Abstract :
[en] Understanding the interplay between genomics and human health is a crucial step for the advancement and development of our society. Genome-Wide Association Study (GWAS) is one of the most popular methods for discovering correlations between genomic variations associated with a particular phenotype (i.e., an observable trait such as a disease). Leveraging genome data from multiple institutions worldwide nowadays is essential to produce more powerful findings by operating GWAS at larger scale. However, this raises several security and privacy risks, not only in the computation of such statistics, but also in the public release of GWAS results. To that extent, several solutions in the literature have adopted cryptographic approaches to allow secure and privacy-preserving processing of genome data for federated analysis. However, conducting federated GWAS in a secure and privacy-preserving manner is not enough since the public releases of GWAS results might be vulnerable to known genomic privacy attacks, such as recovery and membership attacks.
The present thesis explores possible solutions to enable end-to-end privacy-preserving federated GWAS in line with data privacy regulations such as GDPR to secure the public release of the results of Genome-Wide Association Studies (GWASes) that are dynamically updated as new genomes become available, that might overlap with their genomes and considered locations within the genome, that can support internal threats such as colluding members in the federation and that are computed in a distributed manner without shipping actual genome data.

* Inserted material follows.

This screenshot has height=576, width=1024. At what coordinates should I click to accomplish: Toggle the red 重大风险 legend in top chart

While achieving these goals, this work created several contributions described below. First, the thesis proposes DyPS, a Trusted Execution Environment (TEE)-based framework that reconciles efficient and secure genome data outsourcing with privacy-preserving data processing inside TEE enclaves to assess and create private releases of dynamic GWAS. In particular, DyPS presents the conditions for the creation of safe dynamic releases certifying that the theoretical complexity of the solution space an external probabilistic polynomial-time (p.p.t.) adversary or a group of colluders (up to all-but-one parties) would need to infer when launching recovery attacks on the observation of GWAS statistics is large enough. Besides that, DyPS executes an exhaustive verification algorithm along with a Likelihood-ratio test to measure the probability of identifying individuals in studies. Thus, also protecting individuals against membership inference attacks. Only safe genome data (i.e., genomes and SNPs) that DyPS selects are further used for the computation and release of GWAS results. At the same time, the remaining (unsafe) data is kept secluded and protected inside the enclave until it eventually can be used. Our results show that if dynamic releases are not improperly evaluated, up to 8% of genomes could be exposed to genomic privacy attacks. Moreover, the experiments show that DyPS’ TEE-based architecture can accommodate the computational resources demanded by our algorithms and present practical running times for larger-scale GWAS.

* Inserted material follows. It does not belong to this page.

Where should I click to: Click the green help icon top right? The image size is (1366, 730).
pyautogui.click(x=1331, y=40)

Secondly, the thesis offers I-GWAS that identifies the new conditions for safe releases when considering the existence of overlapping data among multiple GWASes (e.g., same individuals participating in several studies). Indeed, it is shown that adversaries might leverage information of overlapping data to make both recovery and membership attacks feasible again (even if they are produced following the conditions for safe single-GWAS releases). Our experiments show that up to 28.6% of genetic variants of participants could be inferred during recovery attacks, and 92.3% of these variants would enable membership attacks from adversaries observing overlapping studies, which are withheld by I-GWAS.

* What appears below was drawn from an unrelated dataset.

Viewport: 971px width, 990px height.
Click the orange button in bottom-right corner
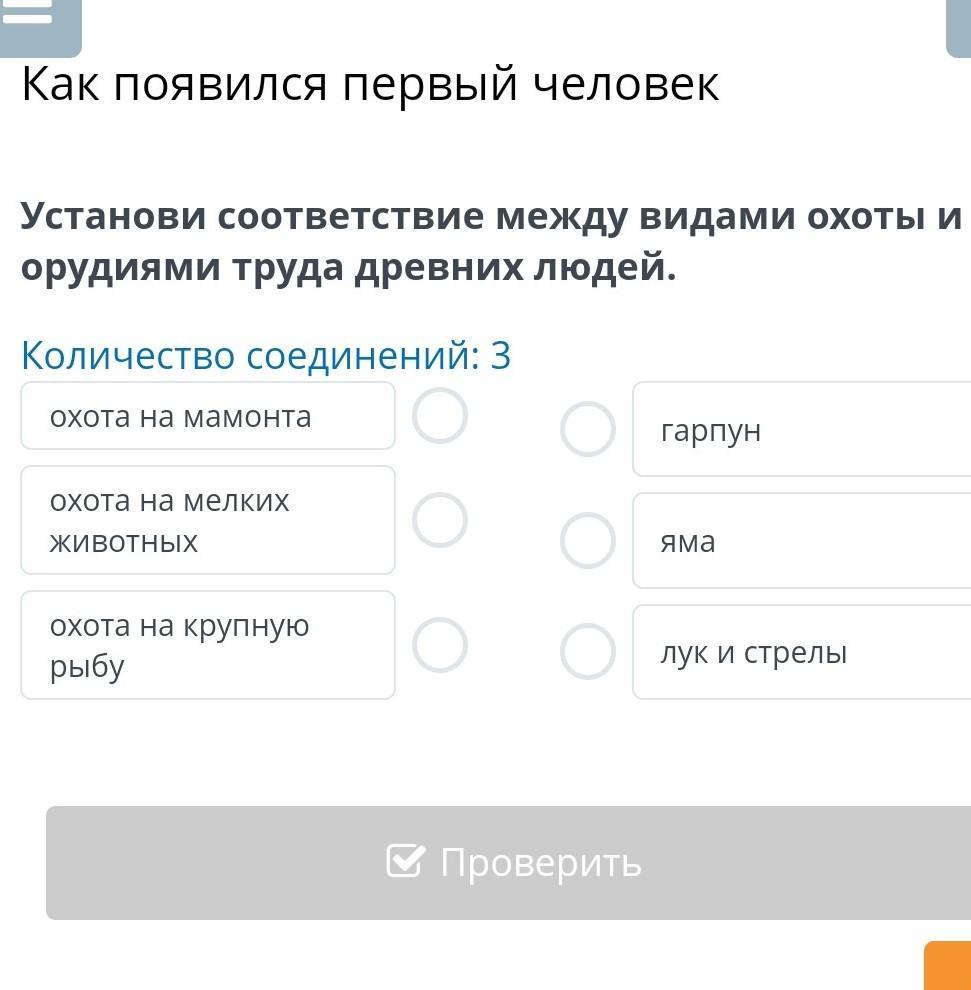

Lastly yet importantly, the thesis presents GenDPR, which encompasses extensions to our protocols so that the privacy-verification algorithms can be conducted distributively among the federation members without demanding the outsourcing of genome data across boundaries. Further, GenDPR can also cope with collusion among participants while selecting genome data that can be used to create safe releases. Additionally, GenDPRproduces the same privacy guarantees as centralized architectures, i.e., it correctly identifies and selects the same data in need of protection as with centralized approaches. In the end, the thesis presents a homogenized framework comprising DyPS, I-GWAS and GenDPR simultaneously. Thus, offering a usable approach for conducting practical GWAS. The method chosen for protection is of a statistical nature, ensuring that the theoretical complexity of attacks remains high and withholding releases of statistics that would impose membership inference risks to participants using Likelihood-ratio tests, despite adversaries gaining additional information over time, but the thesis also relates the findings to techniques that can be leveraged to protect releases (such as Differential Privacy). The proposed solutions leverage Intel SGX as Trusted Execution Environment to perform selected critical operations in a performant manner, however, the work translates equally well to other trusted execution environments and other schemes, such as Homomorphic Encryption.